I thought I knew what would sting her. I thought that some of the ways I portrayed myself--as a drinking, drugging, anorexic, depressed wreck of a girl--would bother her.
I was wrong.
There is a moment in Slow Motion during which my mother, from her hospital bed, her body shattered in eighty places, began suing people for perceived wrongdoing. She sued my uncle, my aunt, my half-sister, the insurance company, and my father's investment bank, Bear Stearns. When I showed my mother the draft of Slow Motion, she said: "I never sued Bear Stearns!"

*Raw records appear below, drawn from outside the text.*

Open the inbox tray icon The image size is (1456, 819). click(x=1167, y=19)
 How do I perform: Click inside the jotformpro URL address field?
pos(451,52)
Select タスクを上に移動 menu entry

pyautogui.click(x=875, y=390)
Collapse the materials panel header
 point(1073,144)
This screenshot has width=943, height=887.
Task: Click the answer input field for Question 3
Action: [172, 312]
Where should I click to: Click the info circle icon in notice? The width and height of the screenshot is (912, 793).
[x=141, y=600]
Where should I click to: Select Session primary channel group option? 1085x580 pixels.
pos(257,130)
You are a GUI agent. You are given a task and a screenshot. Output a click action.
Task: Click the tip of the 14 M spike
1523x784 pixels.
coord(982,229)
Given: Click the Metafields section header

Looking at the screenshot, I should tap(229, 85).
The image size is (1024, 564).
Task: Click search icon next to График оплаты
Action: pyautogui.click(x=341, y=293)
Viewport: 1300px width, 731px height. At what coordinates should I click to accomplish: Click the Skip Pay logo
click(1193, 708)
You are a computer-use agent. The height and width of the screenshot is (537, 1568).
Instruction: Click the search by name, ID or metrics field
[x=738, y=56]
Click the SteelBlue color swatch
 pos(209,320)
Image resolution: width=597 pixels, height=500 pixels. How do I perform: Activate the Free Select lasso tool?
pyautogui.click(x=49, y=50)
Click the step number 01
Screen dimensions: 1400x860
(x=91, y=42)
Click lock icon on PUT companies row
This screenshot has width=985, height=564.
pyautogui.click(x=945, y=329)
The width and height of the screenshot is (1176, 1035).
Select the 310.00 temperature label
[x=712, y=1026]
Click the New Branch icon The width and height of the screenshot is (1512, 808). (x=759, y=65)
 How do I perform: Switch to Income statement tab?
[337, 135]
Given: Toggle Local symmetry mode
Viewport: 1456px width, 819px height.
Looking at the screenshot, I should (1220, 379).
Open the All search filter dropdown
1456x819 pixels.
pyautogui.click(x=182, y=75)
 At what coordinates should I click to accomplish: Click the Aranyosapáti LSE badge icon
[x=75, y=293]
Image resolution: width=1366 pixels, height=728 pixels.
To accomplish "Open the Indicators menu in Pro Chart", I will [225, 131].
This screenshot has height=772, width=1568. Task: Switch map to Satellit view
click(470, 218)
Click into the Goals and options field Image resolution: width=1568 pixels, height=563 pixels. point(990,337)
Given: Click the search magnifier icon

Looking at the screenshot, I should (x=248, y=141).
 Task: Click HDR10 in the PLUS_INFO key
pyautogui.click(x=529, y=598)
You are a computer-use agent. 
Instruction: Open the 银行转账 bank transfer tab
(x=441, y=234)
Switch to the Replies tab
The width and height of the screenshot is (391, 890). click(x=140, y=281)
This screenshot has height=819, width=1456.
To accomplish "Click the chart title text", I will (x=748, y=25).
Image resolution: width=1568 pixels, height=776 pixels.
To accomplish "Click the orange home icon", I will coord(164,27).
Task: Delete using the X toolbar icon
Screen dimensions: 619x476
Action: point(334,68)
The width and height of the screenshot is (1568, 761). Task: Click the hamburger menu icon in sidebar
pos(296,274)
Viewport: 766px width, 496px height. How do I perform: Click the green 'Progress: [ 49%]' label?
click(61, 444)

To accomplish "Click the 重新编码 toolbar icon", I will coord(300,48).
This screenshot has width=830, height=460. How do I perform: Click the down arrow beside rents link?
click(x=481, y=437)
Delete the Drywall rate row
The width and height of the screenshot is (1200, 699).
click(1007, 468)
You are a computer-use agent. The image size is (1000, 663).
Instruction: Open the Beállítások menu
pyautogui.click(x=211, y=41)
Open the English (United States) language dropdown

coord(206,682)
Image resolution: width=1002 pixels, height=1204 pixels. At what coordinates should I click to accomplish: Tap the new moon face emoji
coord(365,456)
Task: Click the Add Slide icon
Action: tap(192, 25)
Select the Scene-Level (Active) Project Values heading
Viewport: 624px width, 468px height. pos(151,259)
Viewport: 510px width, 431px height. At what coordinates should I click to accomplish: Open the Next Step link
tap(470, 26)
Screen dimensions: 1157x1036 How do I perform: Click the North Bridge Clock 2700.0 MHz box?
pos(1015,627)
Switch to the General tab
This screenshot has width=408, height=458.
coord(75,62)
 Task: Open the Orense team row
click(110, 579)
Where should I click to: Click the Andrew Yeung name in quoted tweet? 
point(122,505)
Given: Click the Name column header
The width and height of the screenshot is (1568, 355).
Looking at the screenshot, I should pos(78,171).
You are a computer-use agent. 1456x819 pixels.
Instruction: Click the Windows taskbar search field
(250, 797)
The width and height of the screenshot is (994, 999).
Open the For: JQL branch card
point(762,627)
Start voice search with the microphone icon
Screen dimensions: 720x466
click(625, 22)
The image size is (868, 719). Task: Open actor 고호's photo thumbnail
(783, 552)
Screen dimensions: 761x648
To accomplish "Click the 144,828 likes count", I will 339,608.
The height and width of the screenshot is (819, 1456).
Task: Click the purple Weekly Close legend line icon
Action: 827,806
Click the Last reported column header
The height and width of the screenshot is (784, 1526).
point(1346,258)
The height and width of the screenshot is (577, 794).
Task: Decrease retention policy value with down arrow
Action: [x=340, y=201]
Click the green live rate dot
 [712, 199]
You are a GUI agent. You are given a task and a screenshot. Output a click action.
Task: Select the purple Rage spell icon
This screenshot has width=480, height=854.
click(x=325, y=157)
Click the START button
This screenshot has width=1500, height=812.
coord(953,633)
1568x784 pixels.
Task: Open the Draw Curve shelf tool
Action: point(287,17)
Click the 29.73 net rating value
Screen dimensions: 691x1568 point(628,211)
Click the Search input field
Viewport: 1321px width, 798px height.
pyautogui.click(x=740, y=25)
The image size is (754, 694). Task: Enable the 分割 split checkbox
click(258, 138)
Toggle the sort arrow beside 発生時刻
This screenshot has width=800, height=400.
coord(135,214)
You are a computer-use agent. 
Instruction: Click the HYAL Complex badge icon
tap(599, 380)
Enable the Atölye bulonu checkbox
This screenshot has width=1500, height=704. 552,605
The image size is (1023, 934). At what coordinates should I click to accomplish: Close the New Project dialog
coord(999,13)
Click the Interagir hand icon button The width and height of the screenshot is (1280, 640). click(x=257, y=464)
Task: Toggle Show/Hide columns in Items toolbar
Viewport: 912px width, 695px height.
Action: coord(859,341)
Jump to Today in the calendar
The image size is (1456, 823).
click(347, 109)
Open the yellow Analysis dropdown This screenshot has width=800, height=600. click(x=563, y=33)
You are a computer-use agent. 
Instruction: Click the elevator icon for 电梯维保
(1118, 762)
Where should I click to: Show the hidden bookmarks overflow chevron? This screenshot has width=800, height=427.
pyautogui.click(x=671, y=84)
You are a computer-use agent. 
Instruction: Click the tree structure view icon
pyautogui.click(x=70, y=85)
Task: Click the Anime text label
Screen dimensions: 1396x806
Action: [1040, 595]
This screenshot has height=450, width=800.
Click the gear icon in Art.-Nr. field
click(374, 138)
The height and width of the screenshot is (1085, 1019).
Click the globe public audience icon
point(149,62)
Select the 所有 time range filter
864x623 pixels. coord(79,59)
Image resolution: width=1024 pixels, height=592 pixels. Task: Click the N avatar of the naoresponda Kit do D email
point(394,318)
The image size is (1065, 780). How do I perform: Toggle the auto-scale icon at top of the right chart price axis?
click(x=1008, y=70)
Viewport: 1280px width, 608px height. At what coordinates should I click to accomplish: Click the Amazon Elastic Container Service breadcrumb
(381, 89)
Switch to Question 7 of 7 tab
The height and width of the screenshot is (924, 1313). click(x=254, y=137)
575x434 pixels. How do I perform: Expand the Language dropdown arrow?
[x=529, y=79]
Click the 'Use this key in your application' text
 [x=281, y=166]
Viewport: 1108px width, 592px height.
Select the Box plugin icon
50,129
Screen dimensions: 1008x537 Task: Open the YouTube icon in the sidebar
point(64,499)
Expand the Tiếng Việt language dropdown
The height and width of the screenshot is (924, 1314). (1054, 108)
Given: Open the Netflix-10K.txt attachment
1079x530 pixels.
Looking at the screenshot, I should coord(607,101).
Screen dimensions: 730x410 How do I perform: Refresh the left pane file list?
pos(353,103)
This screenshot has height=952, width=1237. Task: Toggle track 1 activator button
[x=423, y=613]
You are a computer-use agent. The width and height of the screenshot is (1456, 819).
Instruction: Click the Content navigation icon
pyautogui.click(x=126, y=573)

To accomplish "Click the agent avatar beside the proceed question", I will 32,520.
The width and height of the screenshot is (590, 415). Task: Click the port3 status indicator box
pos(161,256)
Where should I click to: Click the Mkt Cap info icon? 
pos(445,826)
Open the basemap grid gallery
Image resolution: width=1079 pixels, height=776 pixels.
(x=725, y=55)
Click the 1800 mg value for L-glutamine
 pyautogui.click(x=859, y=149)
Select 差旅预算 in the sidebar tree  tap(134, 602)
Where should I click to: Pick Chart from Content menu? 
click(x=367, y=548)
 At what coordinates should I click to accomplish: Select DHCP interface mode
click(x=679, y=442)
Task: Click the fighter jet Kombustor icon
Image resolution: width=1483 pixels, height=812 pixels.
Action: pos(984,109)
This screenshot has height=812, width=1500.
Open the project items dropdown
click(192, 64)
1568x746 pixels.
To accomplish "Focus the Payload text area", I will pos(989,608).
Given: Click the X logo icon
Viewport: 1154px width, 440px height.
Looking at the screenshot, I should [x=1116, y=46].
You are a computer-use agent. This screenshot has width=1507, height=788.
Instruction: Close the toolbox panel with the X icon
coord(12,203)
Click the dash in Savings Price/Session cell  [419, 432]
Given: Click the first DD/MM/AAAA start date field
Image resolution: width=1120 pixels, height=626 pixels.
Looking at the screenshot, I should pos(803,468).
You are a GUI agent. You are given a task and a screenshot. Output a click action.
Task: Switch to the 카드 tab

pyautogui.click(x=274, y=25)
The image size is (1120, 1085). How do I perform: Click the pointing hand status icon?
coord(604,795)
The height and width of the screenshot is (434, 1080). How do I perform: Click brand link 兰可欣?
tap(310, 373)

I removed the offending reference to the investment bank, and learned an important lesson. We don't know what will hurt the people we love. We don't know what will wound them--what aspect of themselves they will see in something we've written and take offense. All I could do, in that case, was to be willing to show her the book before it was published, and to make changes, as long as I felt they were reasonable.
Years later--ten, to be precise--when I embarked on a second memoir, I had very different concerns in the love department. My mother was dead. My father was long-dead. I was concerned about one person, one very small person, and that was my little boy, who had not asked to be born of a mother who writes. In order to write Devotion, I needed to be able to write about my experience of being his mother, and about an illness he suffered as an infant. Will he turn to me, some day, and accuse me of invading his privacy? I hope and pray not. Right now, he sits at my readings, proud to be a part of his mom's book. All we can do is be careful -- we are people who love other people, and we are writers who explore our lives. We walk that line, swaying, stumbling, sometimes falling, righting ourselves. The awareness seems, to me, the most important thing.